Turner hit play and the inmates shuffled forward. A huge shape lumbered into view.

“That’s him,” said Alex. It was unmistakably Lance Gressang. “Where does he go?”

“He turns a corner and then he’s just gone.” He struck a few keys and the scene changed to a different angle on another hallway, but Alex didn’t see Gressang anywhere. “Here’s number one on the long, long list of things I don’t understand: Why did he go back?” Turner hit the keys again and Alex saw a wide view of what looked like a hospital ward.

“Gressang went back to jail?”

“That’s right. He’s in the infirmary with a busted hand.”

Alex remembered the crunch of bones when she’d hit him with the putter. But why the hell would Gressang have returned to jail to await trial?

“Are these for me?” Alex asked, gesturing at the folders.

Turner nodded. “That’s everything we have on Lance Gressang and Tara Hutchins right now. Look your fill, but they’re going back with me tonight.”

Alex took the stack to the velvet sofa and settled in. “Why such generosity?”

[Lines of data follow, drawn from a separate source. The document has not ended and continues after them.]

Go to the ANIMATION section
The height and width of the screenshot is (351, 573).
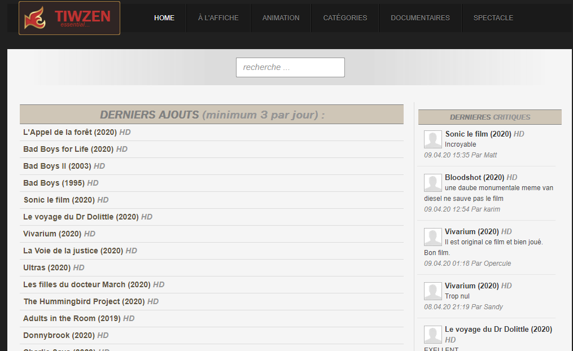pos(281,18)
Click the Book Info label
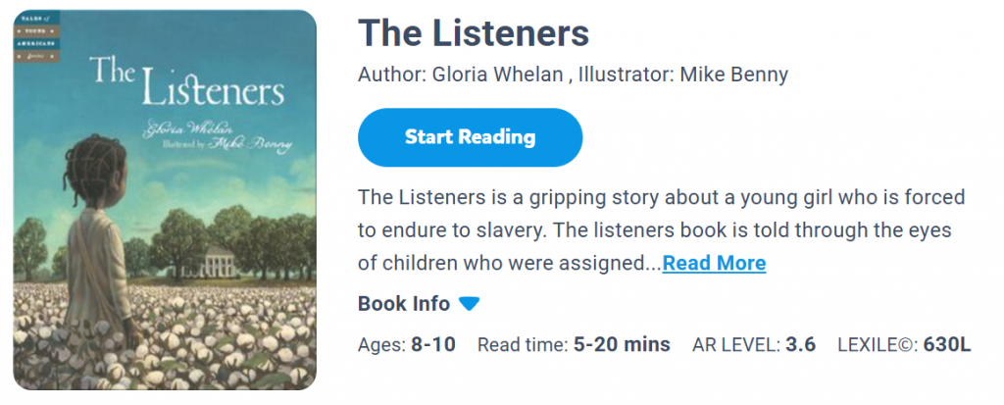The height and width of the screenshot is (405, 1004). coord(404,304)
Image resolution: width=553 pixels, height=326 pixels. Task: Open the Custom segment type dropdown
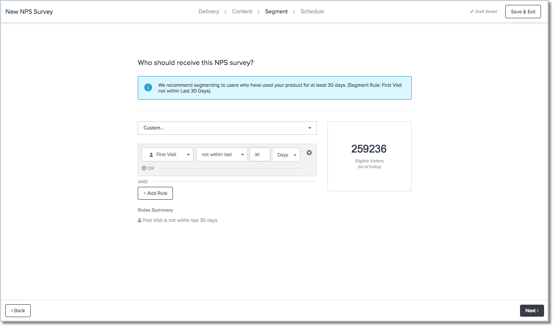(x=227, y=128)
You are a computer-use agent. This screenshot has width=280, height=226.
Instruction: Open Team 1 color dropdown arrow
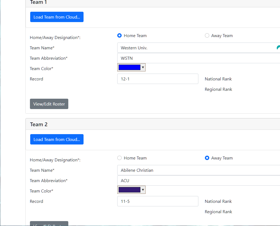[143, 67]
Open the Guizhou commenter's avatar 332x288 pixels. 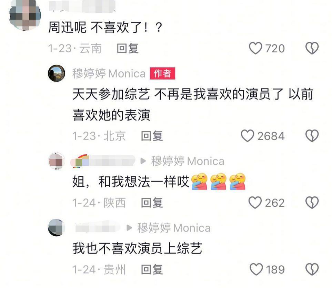tap(56, 228)

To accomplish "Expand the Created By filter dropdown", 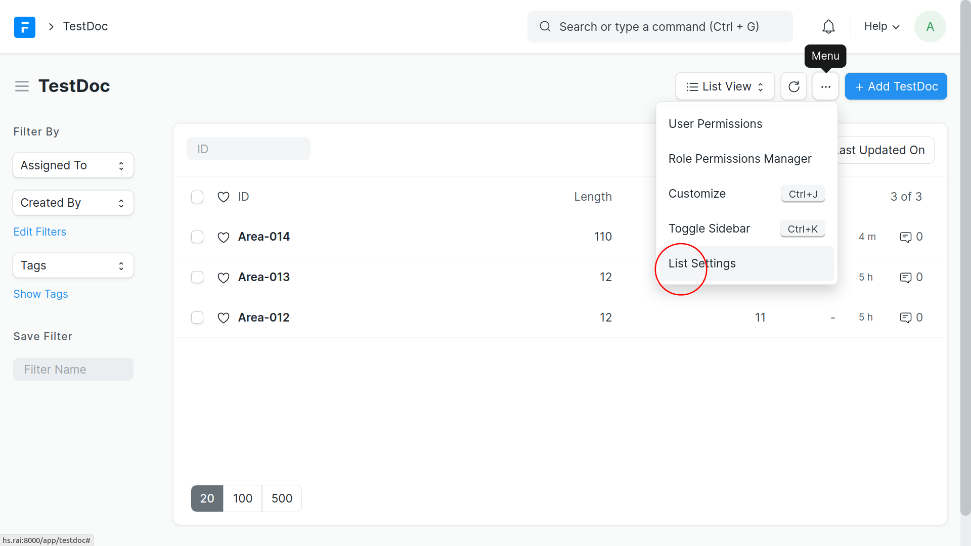I will [x=73, y=203].
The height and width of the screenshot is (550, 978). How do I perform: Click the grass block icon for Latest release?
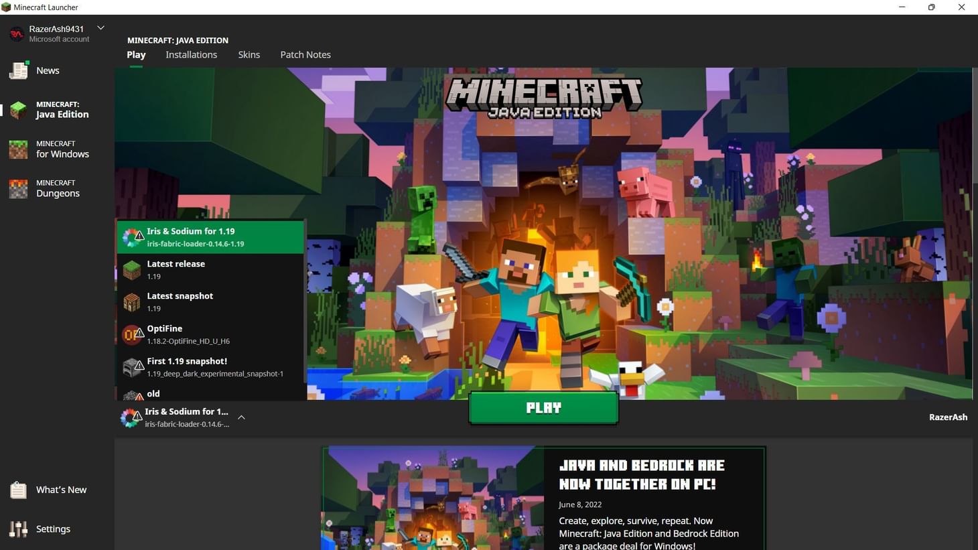[132, 269]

“I’m stubborn, not stupid. I know what I saw.” Turner leaned back in his chair. “So let’s hear it, Alex Stern. You don’t think Gressang did the murder. Who’s responsible?”

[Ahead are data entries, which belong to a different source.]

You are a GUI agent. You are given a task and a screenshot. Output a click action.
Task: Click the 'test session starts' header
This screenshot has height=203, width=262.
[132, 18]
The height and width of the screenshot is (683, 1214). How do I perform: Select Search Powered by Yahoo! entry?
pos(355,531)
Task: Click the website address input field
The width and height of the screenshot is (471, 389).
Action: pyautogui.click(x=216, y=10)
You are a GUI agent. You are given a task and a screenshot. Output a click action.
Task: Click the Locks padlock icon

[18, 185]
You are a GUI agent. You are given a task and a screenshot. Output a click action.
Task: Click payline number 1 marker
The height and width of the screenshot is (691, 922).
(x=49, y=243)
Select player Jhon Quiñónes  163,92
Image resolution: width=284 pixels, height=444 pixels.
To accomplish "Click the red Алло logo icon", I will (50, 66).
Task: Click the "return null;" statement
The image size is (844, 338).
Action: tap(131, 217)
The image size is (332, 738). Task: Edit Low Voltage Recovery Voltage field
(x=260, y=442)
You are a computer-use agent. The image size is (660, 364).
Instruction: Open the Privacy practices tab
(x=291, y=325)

Alex flipped open the top folder. “I don’t know, but I do know Tara has connections to at least four societies, and you don’t get stabbed over the occasional twenty bag, so this isn’t about a little weed.”

“How do you tally four societies?”

“I’ll get the whiteboard,” said Dawes.

“Is it a magical whiteboard?” asked Turner sourly.

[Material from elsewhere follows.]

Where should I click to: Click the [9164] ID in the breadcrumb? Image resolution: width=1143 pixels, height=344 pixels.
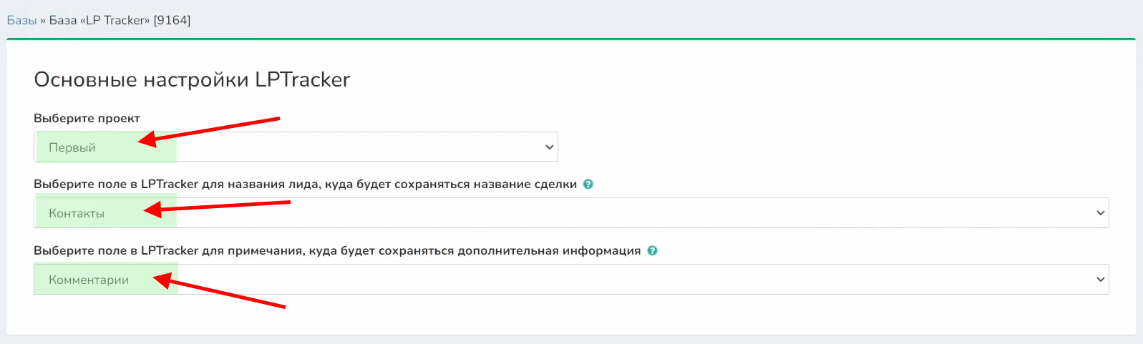pyautogui.click(x=172, y=20)
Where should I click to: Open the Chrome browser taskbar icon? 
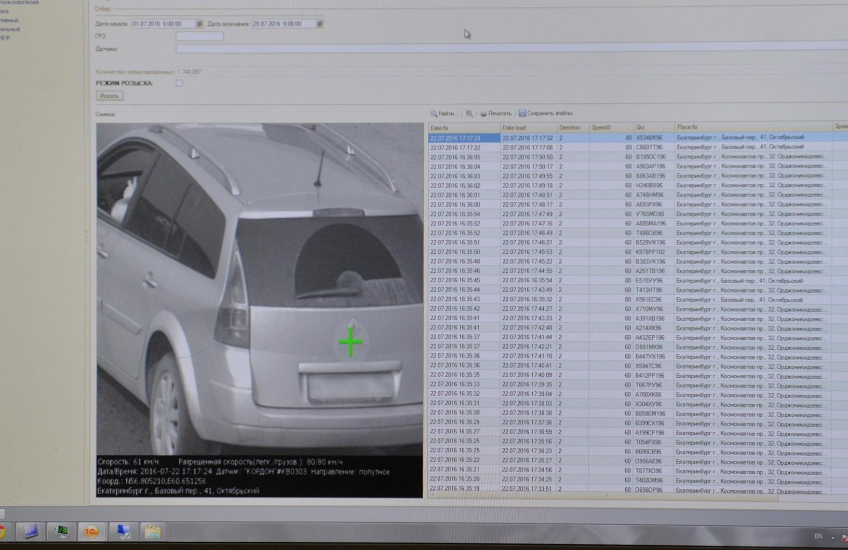(3, 531)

Dawes cast him a baleful look. “All whiteboards are magical.”

She returned with a handful of markers and a whiteboard that she propped up on the mantel.

Turner rubbed a hand over his face. “Okay, give me your list of suspects.”

Alex felt suddenly self-conscious, like she was being asked to work a complicated math problem in front of the class, but she took a blue marker from Dawes and went to the board.

“Four of the Ancient Eight may have connections to Tara: Skull and Bones, Scroll and Key, Manuscript, and Book and Snake.”

“The Ancient Eight?” asked Turner.

“The Houses of the Veil. The societies with tombs. You should have read your Life of Lethe.”

Turner waved her on. “Start with Skull and Bones. Tara was selling weed to Tripp Helmuth, but I don’t see how that’s a motive for murder.”

“She was also sleeping with Tripp.”

“You think it was more than casual?”

“I doubt it,” Alex admitted.

“But if Tara thought so?” asked Dawes tentatively.

“I’m guessing Tara knew the score.” You had to. All the time. “Still, Tripp’s family is real old money. She might have tried to get something out of him.”

“That sounds like a soap opera motive,” said Turner.

He wasn’t going to be an easy sell. “But what if they were dealing in harder stuff? Not just pot? I think a senior named Blake Keely was getting a drug called Merity from them.”

“That’s impossible,” said Dawes. “It only grows—”

“I know, on some mountaintop. But Blake bought from Lance and Tara. Tripp said he saw Tara with Kate Masters, and Kate is in Manuscript—the only society with access to Merity.”

“You think Kate sold Merity to Tara and Lance?” asked Dawes.

“No,” said Alex, turning the idea over in her head. “I think Kate paid Tara to find a way to grow it. Lance and Tara lived within spitting distance of the forestry school and the Marsh greenhouses. Kate wanted to cut out the middleman. Get Manuscript its own supply.”

“But then … how did Blake get his hands on it?”

“Maybe they started growing their own stash of Merity and sold it to Blake. Money is money.”

“But that would be …”

“Unethical?” asked Alex. “Irresponsible? Like handing a sociopathic toddler a magical machete?”

“What exactly does this drug do?” Turner sounded reluctant, as if he wasn’t sure he wanted to know.

“It makes you …” Alex hesitated. Obedient wasn’t the right word. Eager didn’t cover it either.